Kalimpong ist eine Kleinstadt auf einer Höhe von etwa 1250 Meter ü.M. im indischen Bundesstaat Westbengalen.

Bis zur Mitte des 19. Jahrhunderts wurde die Gegend abwechselnd von den Königreichen Sikkim und Bhutan regiert. 1864 wurde Kalimpong als Bergstation durch die Briten ausgebaut und diente als Erholungsort in den heißen Sommermonaten.

1865 wurde die Gegend der British East India Company zugeschlagen. Nach der indischen Unabhängigkeit 1947 wurde Kalimpong schließlich Teil von Westbengalen.

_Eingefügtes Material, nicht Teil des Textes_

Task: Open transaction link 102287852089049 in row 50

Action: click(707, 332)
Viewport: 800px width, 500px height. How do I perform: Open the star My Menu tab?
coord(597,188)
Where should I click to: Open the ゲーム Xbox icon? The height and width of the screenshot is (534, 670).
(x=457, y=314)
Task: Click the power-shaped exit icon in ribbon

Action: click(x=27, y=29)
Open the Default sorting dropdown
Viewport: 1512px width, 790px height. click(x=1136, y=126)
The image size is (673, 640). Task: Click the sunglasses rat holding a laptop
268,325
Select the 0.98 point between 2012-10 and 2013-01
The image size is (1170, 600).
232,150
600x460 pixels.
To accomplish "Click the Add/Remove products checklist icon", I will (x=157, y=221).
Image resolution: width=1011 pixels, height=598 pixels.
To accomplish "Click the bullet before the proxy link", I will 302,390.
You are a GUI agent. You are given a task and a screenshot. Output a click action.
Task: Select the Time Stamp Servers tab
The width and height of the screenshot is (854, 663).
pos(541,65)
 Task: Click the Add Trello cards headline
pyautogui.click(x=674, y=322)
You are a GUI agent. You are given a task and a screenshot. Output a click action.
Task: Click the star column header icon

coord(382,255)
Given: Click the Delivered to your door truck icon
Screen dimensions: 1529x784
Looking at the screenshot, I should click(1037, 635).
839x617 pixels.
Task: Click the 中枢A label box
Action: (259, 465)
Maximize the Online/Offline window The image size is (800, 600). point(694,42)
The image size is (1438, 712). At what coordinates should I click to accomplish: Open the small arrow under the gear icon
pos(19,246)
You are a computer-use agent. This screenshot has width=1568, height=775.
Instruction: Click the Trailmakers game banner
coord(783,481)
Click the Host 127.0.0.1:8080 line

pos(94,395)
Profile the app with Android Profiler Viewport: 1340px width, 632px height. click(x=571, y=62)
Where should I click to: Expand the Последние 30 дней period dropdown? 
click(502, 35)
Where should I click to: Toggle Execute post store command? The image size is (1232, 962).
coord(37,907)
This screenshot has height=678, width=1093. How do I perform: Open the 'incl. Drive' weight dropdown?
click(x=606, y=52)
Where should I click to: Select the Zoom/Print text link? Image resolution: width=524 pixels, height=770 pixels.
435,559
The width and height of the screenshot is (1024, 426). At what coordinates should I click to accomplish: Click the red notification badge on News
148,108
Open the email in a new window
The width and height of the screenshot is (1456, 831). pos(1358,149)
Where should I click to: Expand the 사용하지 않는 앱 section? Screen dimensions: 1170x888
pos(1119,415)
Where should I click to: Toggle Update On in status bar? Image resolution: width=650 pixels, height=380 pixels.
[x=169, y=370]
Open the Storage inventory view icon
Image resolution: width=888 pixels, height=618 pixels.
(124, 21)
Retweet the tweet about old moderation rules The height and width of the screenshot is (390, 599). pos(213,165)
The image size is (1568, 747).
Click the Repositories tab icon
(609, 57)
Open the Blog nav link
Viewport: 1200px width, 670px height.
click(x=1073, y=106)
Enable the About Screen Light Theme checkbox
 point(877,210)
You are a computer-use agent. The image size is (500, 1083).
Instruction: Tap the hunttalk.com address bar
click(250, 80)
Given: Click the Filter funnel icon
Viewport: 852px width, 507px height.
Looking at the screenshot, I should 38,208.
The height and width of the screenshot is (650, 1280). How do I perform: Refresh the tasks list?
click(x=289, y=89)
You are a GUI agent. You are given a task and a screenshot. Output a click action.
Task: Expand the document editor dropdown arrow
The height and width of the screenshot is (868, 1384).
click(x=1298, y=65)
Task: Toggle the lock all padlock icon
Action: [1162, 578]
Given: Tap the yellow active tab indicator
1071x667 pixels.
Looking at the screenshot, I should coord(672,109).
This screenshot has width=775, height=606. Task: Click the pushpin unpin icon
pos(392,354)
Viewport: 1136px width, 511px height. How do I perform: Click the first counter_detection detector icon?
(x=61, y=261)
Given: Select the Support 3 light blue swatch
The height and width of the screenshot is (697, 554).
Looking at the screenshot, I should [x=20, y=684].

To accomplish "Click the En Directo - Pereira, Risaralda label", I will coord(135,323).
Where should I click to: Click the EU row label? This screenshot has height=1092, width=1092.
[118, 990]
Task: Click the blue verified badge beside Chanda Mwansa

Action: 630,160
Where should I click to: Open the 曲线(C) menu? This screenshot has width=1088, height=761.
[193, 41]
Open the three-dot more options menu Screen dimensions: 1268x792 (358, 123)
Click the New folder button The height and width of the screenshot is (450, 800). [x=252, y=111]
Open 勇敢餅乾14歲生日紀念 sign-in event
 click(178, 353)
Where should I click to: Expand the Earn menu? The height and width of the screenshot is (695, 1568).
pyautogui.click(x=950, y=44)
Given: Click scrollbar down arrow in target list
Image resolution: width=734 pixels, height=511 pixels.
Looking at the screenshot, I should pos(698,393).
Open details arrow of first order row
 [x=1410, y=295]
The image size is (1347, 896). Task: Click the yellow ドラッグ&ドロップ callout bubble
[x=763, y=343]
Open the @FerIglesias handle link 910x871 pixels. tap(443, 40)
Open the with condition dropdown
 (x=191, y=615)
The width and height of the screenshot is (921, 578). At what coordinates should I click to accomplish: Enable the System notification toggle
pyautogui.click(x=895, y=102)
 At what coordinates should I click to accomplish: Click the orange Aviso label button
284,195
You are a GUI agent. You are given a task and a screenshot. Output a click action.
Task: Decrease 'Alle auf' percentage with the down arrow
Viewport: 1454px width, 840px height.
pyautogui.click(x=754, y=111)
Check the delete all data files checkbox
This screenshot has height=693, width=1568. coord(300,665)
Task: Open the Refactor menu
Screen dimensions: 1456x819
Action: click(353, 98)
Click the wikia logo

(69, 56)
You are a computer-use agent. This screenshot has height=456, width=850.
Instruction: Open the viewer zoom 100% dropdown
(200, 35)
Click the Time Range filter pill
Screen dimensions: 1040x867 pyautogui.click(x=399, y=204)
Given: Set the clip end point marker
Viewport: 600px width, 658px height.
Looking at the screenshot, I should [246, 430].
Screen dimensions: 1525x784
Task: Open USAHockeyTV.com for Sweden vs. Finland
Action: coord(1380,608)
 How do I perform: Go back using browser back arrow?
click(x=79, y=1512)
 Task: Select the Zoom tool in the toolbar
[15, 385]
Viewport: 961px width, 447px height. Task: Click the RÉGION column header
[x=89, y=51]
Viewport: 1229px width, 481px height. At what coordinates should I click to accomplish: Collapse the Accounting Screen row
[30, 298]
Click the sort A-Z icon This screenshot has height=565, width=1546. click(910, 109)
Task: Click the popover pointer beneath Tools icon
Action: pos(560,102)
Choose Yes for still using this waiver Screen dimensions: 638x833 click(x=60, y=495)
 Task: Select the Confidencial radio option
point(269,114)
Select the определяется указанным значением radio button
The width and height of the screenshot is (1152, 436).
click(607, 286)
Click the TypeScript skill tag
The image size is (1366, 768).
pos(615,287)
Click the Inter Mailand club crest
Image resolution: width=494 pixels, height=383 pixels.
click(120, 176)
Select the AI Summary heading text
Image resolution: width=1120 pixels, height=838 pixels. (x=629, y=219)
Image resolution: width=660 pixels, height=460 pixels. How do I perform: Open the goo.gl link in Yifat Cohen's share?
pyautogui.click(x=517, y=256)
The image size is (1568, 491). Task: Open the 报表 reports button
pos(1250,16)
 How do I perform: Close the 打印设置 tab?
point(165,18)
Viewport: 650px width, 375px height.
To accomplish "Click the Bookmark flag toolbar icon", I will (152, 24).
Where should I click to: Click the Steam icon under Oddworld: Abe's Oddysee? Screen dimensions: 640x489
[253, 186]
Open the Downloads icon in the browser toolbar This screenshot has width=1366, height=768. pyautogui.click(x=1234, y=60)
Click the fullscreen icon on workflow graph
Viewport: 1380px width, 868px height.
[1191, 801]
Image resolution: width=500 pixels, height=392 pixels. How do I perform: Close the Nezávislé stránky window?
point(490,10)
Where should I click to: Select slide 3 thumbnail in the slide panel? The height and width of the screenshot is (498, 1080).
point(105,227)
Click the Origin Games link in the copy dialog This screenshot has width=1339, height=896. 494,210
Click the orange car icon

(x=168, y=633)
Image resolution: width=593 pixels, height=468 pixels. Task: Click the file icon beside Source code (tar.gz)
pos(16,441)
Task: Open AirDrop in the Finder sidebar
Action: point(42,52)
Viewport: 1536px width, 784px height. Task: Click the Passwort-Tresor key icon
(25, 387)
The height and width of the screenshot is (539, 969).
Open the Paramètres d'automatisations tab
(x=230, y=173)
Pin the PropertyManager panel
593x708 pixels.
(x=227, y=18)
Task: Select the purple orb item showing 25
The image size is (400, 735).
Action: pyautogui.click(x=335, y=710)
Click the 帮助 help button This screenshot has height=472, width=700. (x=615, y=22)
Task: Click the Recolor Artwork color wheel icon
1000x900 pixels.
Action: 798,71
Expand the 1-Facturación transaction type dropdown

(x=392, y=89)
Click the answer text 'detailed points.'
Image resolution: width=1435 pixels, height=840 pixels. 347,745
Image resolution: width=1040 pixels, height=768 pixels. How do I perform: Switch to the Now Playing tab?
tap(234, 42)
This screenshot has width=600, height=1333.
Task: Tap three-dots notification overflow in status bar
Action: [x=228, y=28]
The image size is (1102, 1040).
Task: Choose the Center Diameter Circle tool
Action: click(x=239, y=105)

Durch die Annexion von Tibet durch China 1959 flohen viele Tibeter nach Kalimpong, seitdem werden dort auch viele buddhistische Klöster und Institute gebaut.

Neben einem milden Klima, hat die Stelle weitere Vorteile für das neue Schulprojekt:

Durch die Nähe des KEC zu Karmapas Residenz und der Shedra (buddh. Universität), kann ein lebendigen Austausch zwischen den beiden Institutionen stattfinden.

Kalimpong ist gut erreichbar. Der nächste Flughafen liegt etwa 80 Kilometer (2,5 Std. Fahrt) von Kalimpong entfernt.